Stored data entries
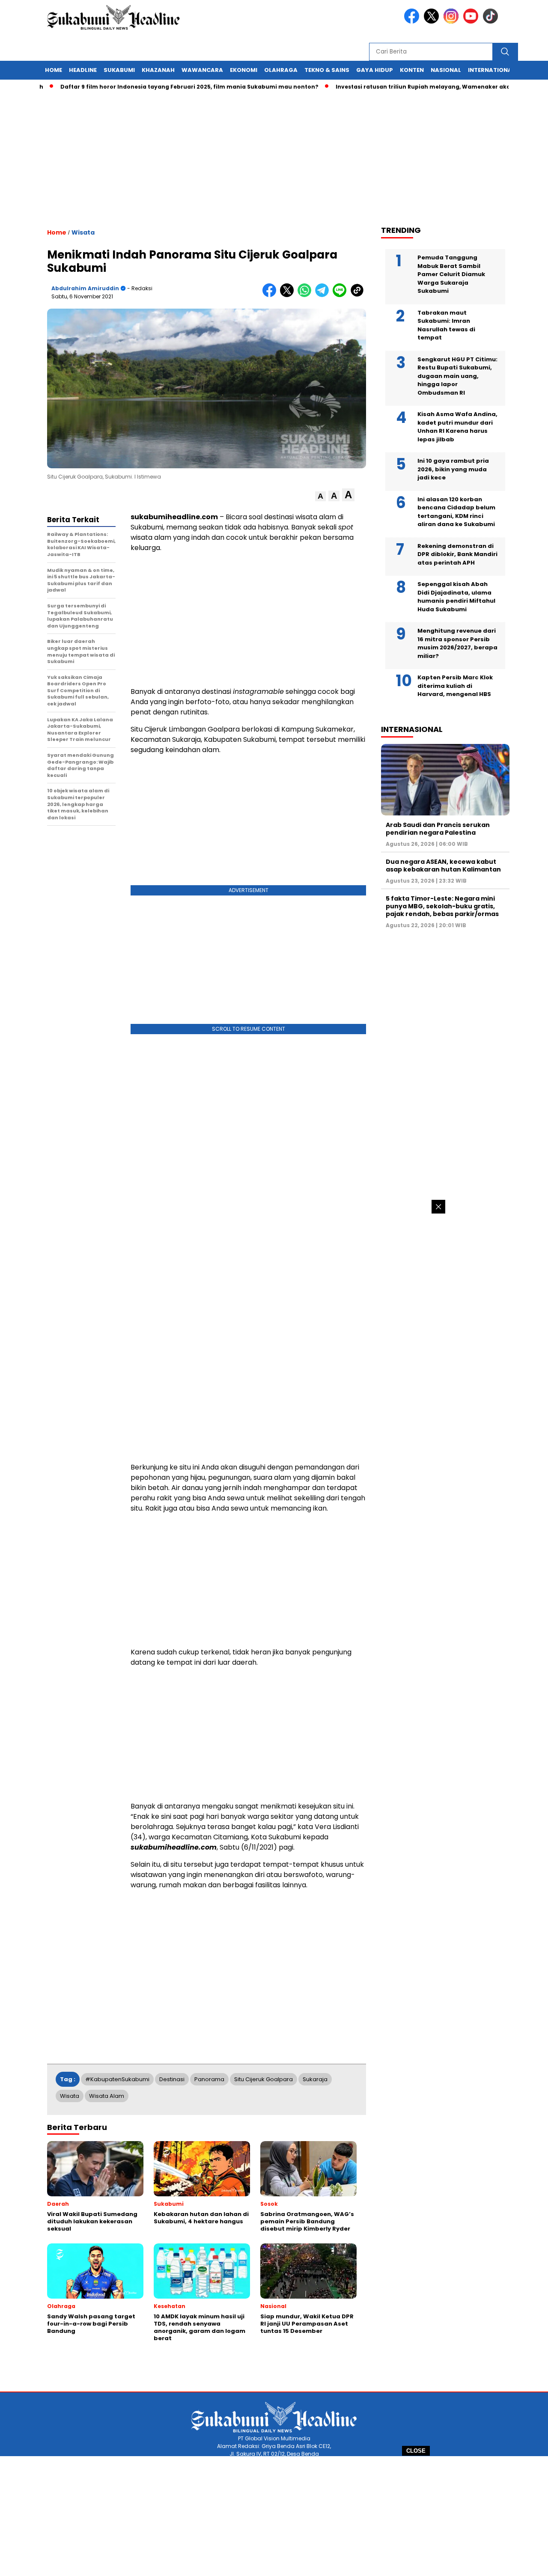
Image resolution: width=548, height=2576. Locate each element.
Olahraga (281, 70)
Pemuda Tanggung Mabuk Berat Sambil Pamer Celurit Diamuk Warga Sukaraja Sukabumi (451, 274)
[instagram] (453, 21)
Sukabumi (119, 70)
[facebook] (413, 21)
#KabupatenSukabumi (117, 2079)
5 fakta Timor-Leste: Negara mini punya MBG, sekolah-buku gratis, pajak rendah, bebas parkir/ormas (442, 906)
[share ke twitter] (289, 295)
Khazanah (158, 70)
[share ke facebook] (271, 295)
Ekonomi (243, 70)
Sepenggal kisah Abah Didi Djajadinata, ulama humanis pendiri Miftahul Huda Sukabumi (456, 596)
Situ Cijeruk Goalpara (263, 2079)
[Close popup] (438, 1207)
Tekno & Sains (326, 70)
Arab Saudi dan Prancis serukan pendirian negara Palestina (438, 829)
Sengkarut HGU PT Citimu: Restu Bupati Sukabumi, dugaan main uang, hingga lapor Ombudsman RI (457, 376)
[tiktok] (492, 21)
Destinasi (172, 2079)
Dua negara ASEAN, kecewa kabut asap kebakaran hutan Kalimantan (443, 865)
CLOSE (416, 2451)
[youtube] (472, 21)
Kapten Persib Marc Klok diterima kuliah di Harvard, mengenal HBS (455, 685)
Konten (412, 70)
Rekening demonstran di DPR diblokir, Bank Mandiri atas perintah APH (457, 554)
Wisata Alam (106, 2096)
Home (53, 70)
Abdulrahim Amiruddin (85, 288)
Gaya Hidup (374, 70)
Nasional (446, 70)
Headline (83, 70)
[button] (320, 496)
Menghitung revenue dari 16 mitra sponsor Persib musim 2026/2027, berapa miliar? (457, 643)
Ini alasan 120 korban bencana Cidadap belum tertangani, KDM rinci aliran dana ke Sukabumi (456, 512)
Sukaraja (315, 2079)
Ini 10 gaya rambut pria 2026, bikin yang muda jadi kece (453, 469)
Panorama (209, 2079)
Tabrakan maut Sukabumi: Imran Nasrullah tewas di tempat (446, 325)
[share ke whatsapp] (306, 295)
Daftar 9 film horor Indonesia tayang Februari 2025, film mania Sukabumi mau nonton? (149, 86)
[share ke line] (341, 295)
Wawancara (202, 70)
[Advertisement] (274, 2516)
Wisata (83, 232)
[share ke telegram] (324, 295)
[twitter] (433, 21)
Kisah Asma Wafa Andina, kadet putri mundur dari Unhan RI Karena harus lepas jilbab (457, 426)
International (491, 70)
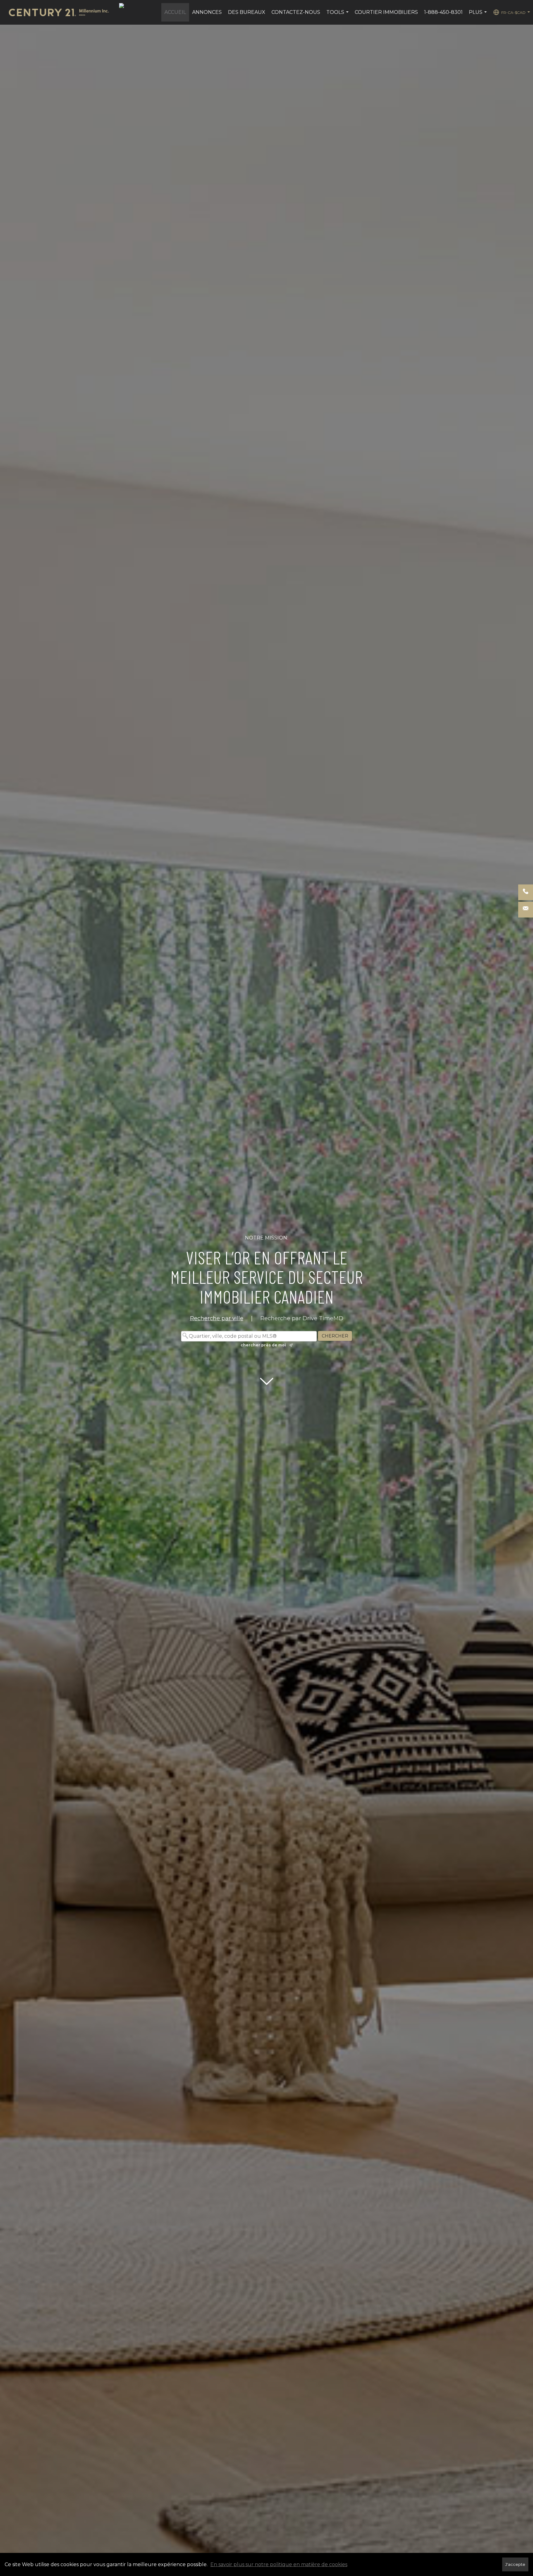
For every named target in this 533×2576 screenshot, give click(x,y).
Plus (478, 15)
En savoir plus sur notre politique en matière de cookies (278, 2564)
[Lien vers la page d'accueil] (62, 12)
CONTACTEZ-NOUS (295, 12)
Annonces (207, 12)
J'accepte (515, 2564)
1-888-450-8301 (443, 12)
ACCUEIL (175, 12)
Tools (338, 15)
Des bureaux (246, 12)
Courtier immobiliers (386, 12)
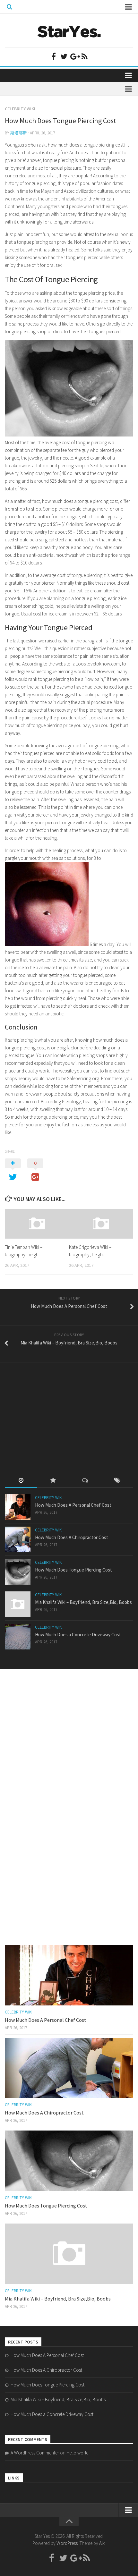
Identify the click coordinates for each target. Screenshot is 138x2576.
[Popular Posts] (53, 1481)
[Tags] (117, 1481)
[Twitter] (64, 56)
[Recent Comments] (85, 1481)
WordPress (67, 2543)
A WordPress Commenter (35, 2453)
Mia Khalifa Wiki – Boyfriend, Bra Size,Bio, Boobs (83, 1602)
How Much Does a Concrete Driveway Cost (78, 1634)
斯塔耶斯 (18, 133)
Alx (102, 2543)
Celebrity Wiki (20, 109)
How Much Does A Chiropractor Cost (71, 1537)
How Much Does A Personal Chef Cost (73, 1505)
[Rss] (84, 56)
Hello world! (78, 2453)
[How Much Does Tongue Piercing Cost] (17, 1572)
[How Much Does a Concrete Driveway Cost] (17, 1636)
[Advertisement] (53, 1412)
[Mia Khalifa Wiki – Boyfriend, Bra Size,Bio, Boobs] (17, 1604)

**Aim of the exercise**
Exactly reproduce the lines of the data above that run from the line containing "How Much Does A Personal Chef Cost (73, 1505)" through the final one.

**Problem solution**
How Much Does A Personal Chef Cost (73, 1505)
[Rss] (84, 56)
Hello world! (78, 2453)
[How Much Does Tongue Piercing Cost] (17, 1572)
[How Much Does a Concrete Driveway Cost] (17, 1636)
[Advertisement] (53, 1412)
[Mia Khalifa Wiki – Boyfriend, Bra Size,Bio, Boobs] (17, 1604)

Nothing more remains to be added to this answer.